_Exercise_. Nothing but the lines from the one containing "Task: Toggle the New Outlook switch off" through the end of the entries below should be set down, each exactly as written.

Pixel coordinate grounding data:
+ + +

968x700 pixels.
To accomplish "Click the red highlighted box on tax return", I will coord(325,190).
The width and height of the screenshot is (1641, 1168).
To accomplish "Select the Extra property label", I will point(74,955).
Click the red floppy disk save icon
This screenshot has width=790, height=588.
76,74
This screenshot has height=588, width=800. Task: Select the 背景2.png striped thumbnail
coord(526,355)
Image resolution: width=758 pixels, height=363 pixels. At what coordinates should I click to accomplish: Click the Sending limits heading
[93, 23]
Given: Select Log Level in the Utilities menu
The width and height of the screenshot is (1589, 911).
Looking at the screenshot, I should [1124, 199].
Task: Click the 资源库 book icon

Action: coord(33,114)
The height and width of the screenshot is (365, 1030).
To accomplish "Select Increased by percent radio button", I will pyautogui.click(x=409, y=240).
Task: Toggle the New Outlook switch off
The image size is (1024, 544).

+ + +

_Answer for the task_.
Task: Toggle the New Outlook switch off
The image size is (1024, 544).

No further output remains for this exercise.